Husband-and-wife duo Lynae and Denis Dufresne are the artists behind PEAR and will perform on the Longview stage with Craig Bignell on Sunday afternoon. They’re internationally renowned as fiddle musicians and have played festivals around the world, but relish the opportunity to play on Alberta’s festival stages.
“Those are the festivals you want to do,” said Denis. “They’re caring people who are there to listen to some great music. There’s always a great reaction from places like Longview, High River and Okotoks.”
Fans who saw PEAR’s high-energy fiddle show at last year’s festival can expect a new dynamic at this weekend’s performance.
“We did the show at Longview last year with just the two of us, which is great — we’ve been used to going out as acoustic duo,” said Denis. “But with Craig there, he adds that third voice. That’s why we added him to band, his voice just blended really well with ours.”

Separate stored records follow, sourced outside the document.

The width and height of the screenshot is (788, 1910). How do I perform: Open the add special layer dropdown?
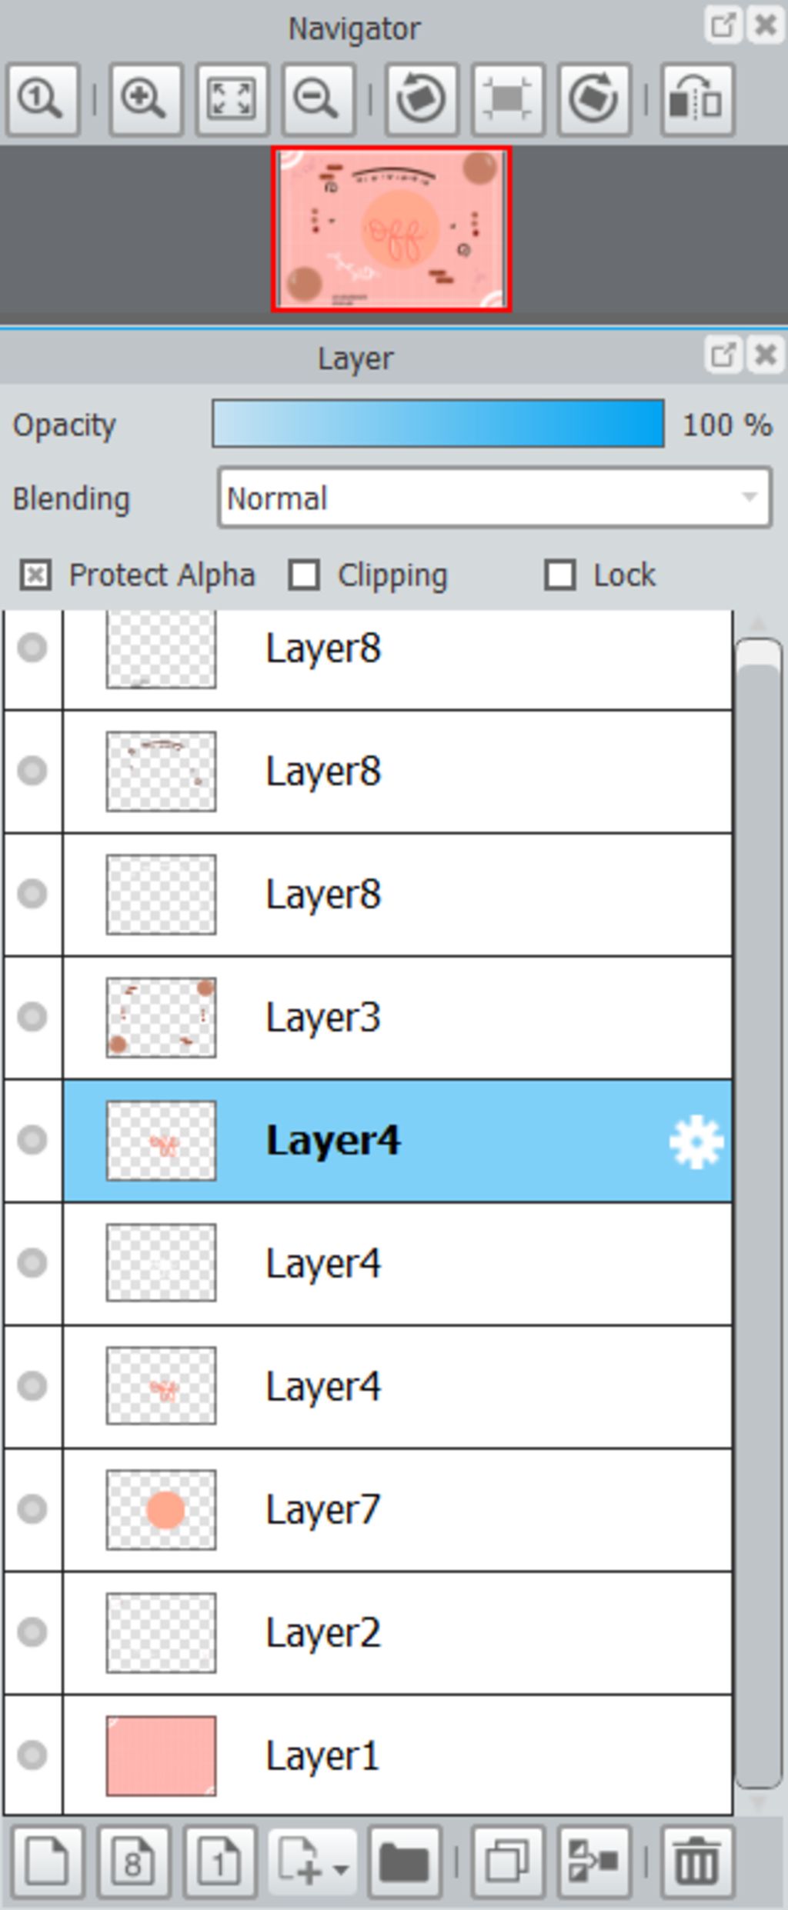click(312, 1862)
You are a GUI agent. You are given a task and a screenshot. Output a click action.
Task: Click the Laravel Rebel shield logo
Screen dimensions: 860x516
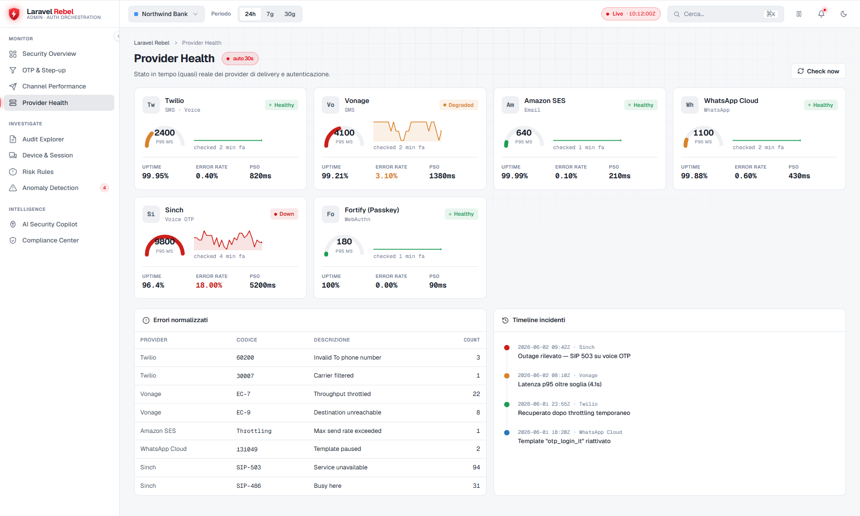(14, 14)
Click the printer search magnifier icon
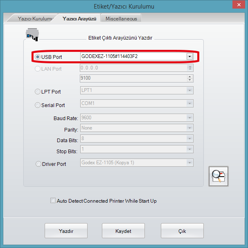The height and width of the screenshot is (248, 248). point(219,177)
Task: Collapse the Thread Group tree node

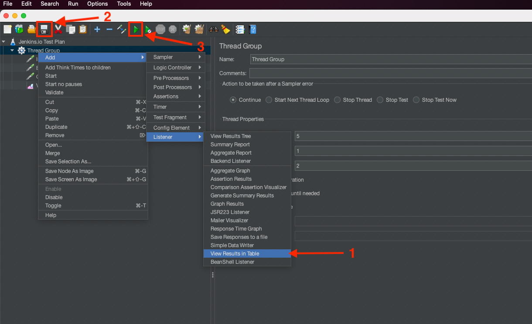Action: tap(12, 51)
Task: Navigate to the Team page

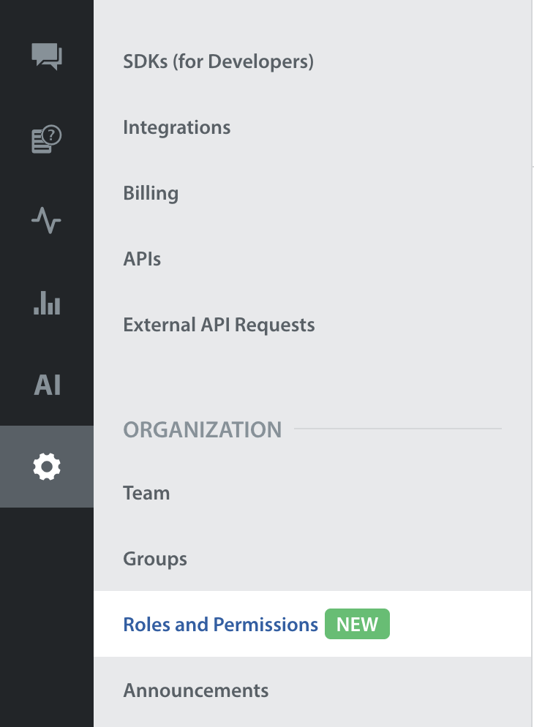Action: pos(146,493)

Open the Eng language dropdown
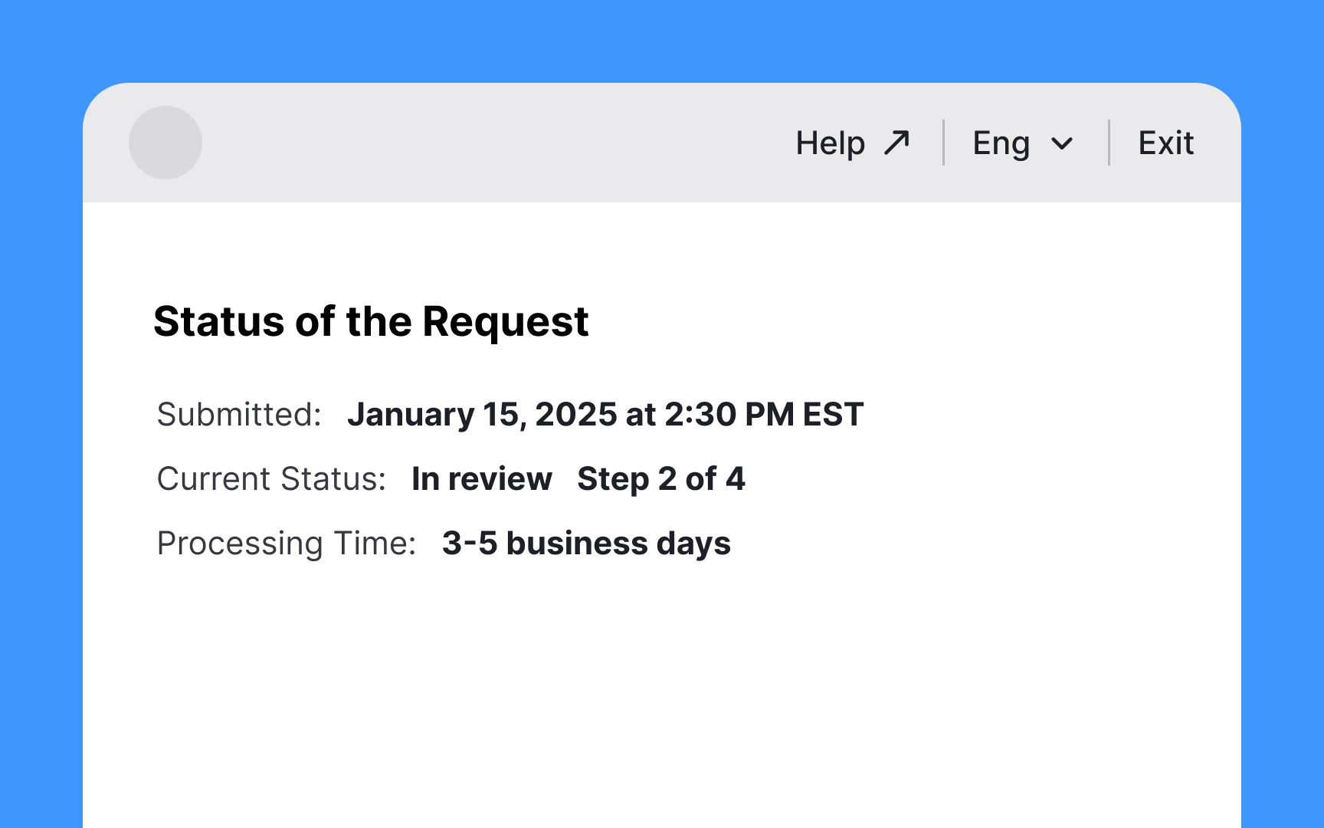tap(1023, 143)
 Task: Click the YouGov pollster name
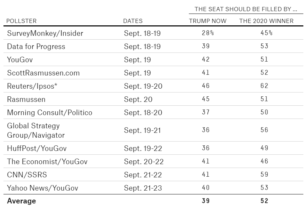click(19, 59)
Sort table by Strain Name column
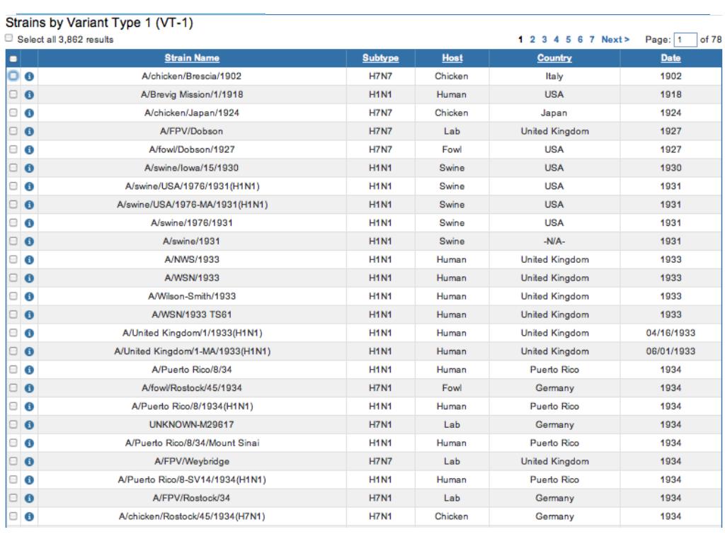 [192, 58]
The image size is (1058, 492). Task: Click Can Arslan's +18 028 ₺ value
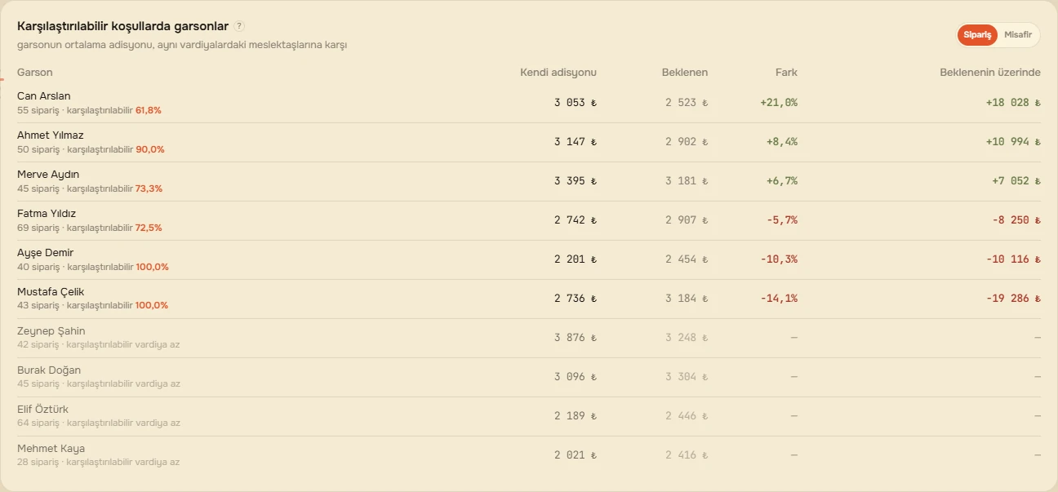tap(1013, 103)
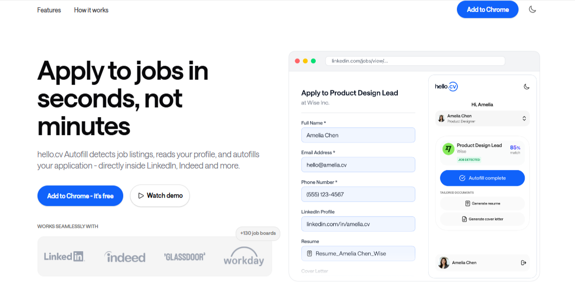Click the Indeed logo
575x284 pixels.
(x=125, y=257)
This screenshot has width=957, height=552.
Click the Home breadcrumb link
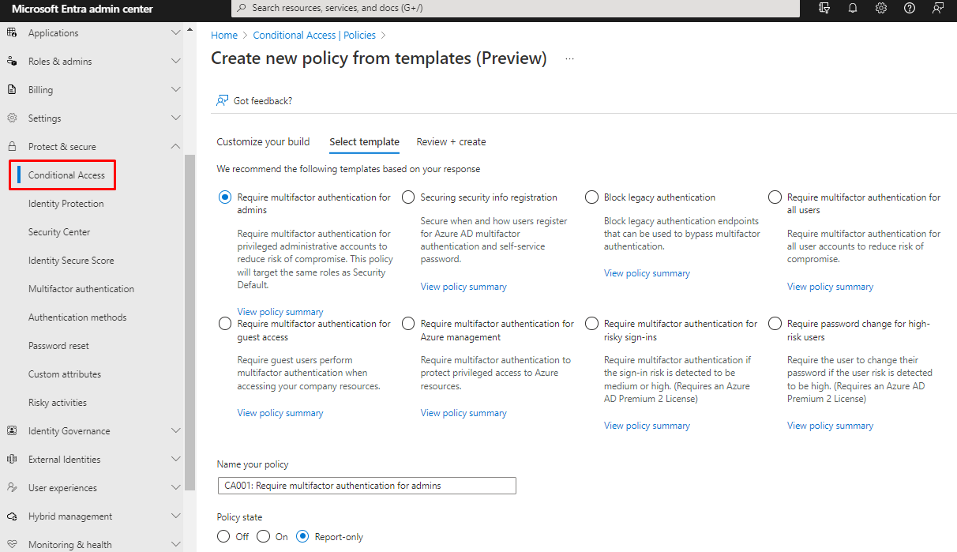pyautogui.click(x=224, y=36)
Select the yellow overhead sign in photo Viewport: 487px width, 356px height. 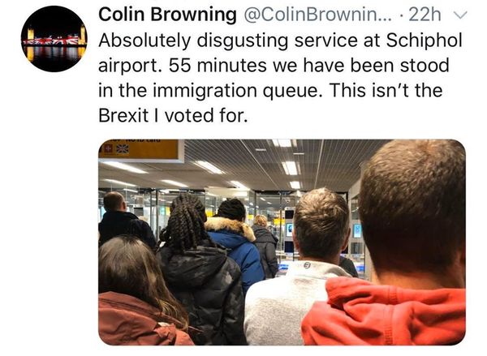click(x=142, y=150)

They’re also in process of recording a new album, due out next year, which fans can hear songs from at Sunday’s performance. Lynae and Denis are taking a slight departure from their last pop-country album by experimenting with new sounds and acoustic instruments, said Denis.
“The best way to tell if you’ve got a good song or not is to try it out in front of an audience. If they respond favourably to it, then you should probably put it in on your record. And if they don’t really respond to it, don’t ask any questions after the show. It’s probably a good indication that you like it more than other people,” said Denis with a laugh.
The Shannon Smith Band will also take the stage at this weekend’s festival for a lively performance.
“We try to be as diverse as we can,” said lead singer Shannon Smith of Sunday’s performance in Longview. “We’ve got a wide range of music from ’50s and ’60s to the pop that you hear currently on the radio. We’ll do a mix of classics and new material.”
The group will also be performing material from a new album, said Smith, who was nominated as a Female Vocalist of the Year by the Association of Country Music in Alberta this year.
The Calgary-based group has a family connection with the Longview Festival, noted Smith, festival organizer Eva Levesque’s son performing on the keyboard for the Shannon Smith Band.
The Longview Music and Arts Festival will take place in Smith-Fuller Centennial Park, about 25 minutes west of High River, on August 17 from 12 to 9 p.m. and August 18 from 12 to 7 p.m. Admission is pay-what-you-can and proceeds will be donated to the Therapeutic Riding Association in Okotoks.